Within Cambridge County were a series of smaller district and borough councils. The recommendation from Davidge was followed through, creating the expanded Cambridge Borough Council (created a City Council by The King’s Royal Charter in 1951)

Above – it’s strange to think of South Cambridgeshire District Council as once being three separate district councils – once called Chesterton Rural and the other one called Newmarket Rural District Councils.
Cambridge County Borough – a unitary council for our glorious city!
That was the intention as far back as 1888 – when the county councils were first created. The liberal-supporting Cambridge Independent Press, perhaps with an eye on party political control, made the call for Cambridge to become a county borough. This bid was refused, mainly on the grounds that Cambridge’s population was too small at the time. Further bids were also refused.

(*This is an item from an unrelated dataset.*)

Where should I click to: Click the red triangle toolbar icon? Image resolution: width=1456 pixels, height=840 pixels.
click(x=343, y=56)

Hence trying again in 1960. The problem for the rural hinterland of Cambridge County was that the proposals involved them merging with the Isle of Ely (Fenland), Huntingdonshire, and Peterborough – which then had a population similar to Cambridge. It was only under Harold Wilson’s Government that Peterborough was declared a second generation Newtown and a designated area of housing growth. Hence its population today being over 200,000, while Cambridge’s is 130,000. It’s also worth noting that Peterborough has the equivalent of ‘County Borough’ status – i.e. it was designated a Unitary Authority in the 1990s.
Having failed in 1960, Cambridge tried again in 1962.

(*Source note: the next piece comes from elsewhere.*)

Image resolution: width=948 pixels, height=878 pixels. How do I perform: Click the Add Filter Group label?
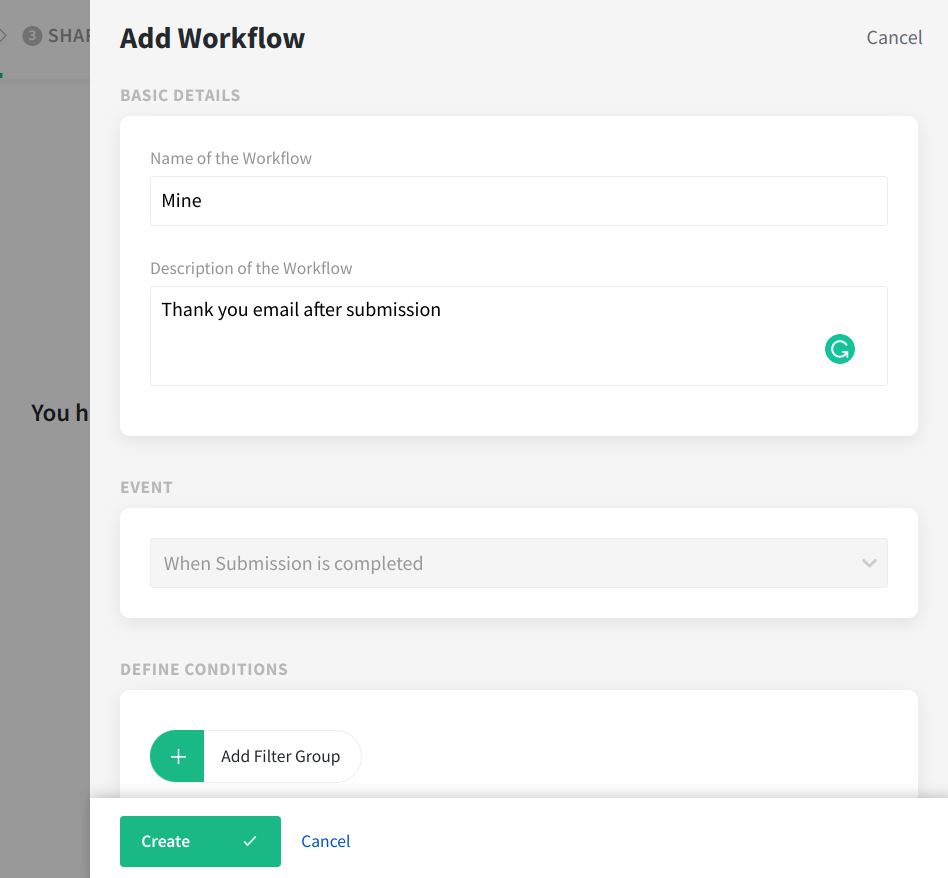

From Mike Petty’s digital archives again.

…but that bid inevitably failed as well.
Peterborough aside, the final say on the council structures was completed in the mid-1970s which created the councils that we are familiar with today. This was on the back of a significant amount of research including a royal commission. The amount of published research and consultation undertaken for the current metro mayor/combined authority structures was far, far less. Furthermore, the responsibilities for local councils today compared with the early 1960s are also different – and fewer. In part this is due to the privatisation of public utilities. Many of the newspapers talk of the expense of upgrading the water and sewer systems, and the role of the local councils. Today, despite the concerns of climate change and the state of our chalk streams, the decision-making structures and processes seem far, far away. Other functions as well have been centralised, merged, or even automated. For example the regulation of medicines is now done by an agency of central government. In the past that would have been a local council responsibility in a world of local producers. Could you imagine today every local district council in the country having to run its own tests and approvals for the CoronaVirus vaccines? A very different world when the research, production, and the scientists involved, are global.

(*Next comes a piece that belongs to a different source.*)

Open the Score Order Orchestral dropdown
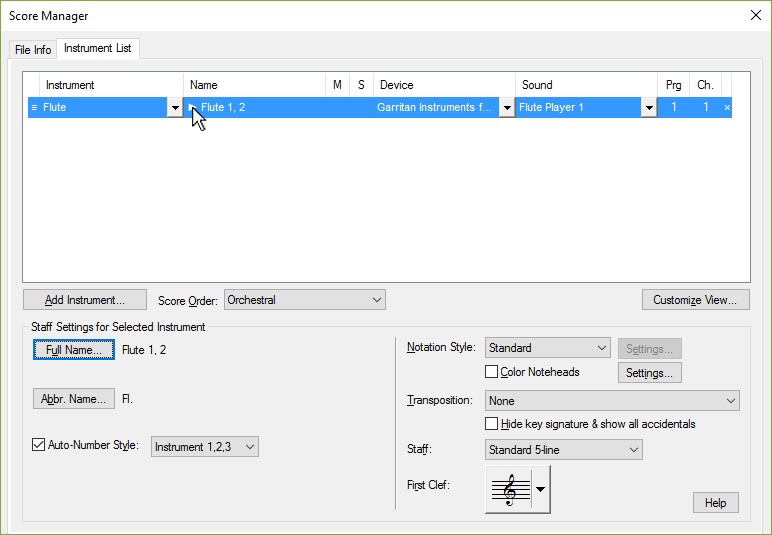pyautogui.click(x=304, y=300)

One of the things the CoronaVirus pandemic has exposed is the limitations of the existing institutional structures of the UK. In the course of deciding not just what sort of villages, towns, & cities emerge from the lockdowns – as collectively we must, we also need to decide how the places we live in actually function. And that means looking at governance and accountability. It has been half a century since we last looked at it in detail. Time we did it again?